Pixel coordinate grounding data:
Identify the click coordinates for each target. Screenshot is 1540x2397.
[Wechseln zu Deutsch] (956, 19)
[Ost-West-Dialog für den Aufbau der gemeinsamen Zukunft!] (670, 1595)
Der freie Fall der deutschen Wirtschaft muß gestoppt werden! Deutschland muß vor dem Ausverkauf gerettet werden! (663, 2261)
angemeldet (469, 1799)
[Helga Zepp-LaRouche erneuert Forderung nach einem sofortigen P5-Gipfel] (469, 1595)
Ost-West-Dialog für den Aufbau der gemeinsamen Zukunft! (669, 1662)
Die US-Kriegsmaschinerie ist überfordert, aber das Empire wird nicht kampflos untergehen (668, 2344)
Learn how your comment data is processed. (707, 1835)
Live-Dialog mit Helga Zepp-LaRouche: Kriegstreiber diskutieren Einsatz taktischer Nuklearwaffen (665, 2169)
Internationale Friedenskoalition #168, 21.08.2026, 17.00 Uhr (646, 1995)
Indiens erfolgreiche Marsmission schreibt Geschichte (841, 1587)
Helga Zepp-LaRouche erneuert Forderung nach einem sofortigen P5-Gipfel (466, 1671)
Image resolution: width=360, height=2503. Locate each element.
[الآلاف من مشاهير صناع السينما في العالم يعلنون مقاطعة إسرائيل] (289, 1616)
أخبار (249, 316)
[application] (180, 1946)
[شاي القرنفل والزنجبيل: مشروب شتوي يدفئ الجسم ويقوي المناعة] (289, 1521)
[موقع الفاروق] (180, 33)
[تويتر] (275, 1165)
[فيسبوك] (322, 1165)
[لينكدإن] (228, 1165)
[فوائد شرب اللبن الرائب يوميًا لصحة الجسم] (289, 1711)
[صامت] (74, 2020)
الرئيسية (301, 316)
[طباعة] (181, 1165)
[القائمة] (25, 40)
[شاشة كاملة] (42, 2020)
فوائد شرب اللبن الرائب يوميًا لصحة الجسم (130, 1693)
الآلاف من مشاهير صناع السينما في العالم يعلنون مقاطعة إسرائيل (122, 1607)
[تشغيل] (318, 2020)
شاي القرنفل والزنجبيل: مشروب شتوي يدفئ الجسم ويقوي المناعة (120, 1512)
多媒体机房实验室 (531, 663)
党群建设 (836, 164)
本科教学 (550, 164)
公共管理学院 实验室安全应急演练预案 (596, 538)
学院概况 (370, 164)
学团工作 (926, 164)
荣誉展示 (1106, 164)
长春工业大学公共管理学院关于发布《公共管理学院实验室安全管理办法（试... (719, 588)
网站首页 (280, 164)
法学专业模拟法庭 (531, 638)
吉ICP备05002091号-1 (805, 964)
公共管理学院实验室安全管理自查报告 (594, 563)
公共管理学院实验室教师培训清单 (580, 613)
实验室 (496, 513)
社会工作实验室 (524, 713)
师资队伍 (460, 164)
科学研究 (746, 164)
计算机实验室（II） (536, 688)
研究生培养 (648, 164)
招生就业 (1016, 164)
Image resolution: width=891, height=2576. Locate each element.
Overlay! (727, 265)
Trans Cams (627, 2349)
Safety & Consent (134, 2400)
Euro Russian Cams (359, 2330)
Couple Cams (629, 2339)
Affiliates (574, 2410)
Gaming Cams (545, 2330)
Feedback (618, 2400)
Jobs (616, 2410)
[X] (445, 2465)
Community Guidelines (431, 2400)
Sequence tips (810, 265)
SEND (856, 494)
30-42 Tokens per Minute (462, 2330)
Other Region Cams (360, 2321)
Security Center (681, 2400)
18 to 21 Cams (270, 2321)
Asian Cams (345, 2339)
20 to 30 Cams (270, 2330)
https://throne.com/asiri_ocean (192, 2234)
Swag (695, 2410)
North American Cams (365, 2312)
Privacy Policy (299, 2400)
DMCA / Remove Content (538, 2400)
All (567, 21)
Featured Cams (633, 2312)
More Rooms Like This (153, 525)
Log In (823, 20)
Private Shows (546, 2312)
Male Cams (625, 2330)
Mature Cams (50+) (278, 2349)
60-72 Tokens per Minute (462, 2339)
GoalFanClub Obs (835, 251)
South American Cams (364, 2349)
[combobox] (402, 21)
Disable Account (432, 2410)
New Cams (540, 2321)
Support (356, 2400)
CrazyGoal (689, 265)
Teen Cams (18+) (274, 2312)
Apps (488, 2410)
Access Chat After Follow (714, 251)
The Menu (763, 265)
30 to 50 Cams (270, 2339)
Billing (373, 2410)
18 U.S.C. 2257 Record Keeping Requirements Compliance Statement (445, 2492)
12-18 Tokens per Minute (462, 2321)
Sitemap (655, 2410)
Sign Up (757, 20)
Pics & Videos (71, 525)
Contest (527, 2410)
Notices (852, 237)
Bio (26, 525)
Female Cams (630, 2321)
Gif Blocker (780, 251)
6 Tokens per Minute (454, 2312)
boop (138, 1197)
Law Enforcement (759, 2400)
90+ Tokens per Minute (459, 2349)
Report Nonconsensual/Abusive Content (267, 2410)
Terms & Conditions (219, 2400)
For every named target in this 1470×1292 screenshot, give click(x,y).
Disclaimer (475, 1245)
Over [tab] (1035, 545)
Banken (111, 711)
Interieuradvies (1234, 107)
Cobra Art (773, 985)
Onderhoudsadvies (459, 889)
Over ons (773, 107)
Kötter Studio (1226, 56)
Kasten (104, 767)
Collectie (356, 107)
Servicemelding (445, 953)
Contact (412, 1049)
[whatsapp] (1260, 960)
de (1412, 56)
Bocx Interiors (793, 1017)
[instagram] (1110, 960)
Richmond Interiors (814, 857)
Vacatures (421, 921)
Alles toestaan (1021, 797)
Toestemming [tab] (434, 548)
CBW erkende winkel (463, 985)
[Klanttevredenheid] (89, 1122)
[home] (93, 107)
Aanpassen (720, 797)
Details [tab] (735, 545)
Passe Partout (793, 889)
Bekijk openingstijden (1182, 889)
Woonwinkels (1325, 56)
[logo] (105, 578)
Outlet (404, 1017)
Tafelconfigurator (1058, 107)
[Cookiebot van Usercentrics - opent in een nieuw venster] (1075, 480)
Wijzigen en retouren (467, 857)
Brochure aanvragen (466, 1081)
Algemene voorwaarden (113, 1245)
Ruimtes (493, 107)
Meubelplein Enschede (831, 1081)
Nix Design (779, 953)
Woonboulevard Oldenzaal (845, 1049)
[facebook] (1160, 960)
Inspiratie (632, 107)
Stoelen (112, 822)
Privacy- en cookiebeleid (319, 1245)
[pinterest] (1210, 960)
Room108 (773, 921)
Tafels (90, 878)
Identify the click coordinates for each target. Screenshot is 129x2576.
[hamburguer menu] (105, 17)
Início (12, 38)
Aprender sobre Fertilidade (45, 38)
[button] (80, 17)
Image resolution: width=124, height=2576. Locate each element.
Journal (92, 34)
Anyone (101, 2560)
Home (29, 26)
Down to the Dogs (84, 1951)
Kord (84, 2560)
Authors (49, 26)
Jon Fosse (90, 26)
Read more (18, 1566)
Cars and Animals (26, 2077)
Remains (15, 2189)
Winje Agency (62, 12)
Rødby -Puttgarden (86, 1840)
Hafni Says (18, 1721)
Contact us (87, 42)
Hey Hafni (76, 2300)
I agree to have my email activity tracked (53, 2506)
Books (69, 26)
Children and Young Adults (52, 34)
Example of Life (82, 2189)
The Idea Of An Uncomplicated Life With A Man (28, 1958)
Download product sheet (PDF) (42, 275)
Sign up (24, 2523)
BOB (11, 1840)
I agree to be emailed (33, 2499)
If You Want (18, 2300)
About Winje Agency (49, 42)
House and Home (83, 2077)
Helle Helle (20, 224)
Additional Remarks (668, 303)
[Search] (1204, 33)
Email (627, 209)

> [What to work on]:
What you return should be the lines from the beginning of the records through the one that contains "angemeldet (469, 1799)", repeated exactly and with no additions.

> [Reply]:
Identify the click coordinates for each target. Screenshot is 1540x2397.
[Wechseln zu Deutsch] (956, 19)
[Ost-West-Dialog für den Aufbau der gemeinsamen Zukunft!] (670, 1595)
Der freie Fall der deutschen Wirtschaft muß gestoppt werden! Deutschland muß vor dem Ausverkauf gerettet werden! (663, 2261)
angemeldet (469, 1799)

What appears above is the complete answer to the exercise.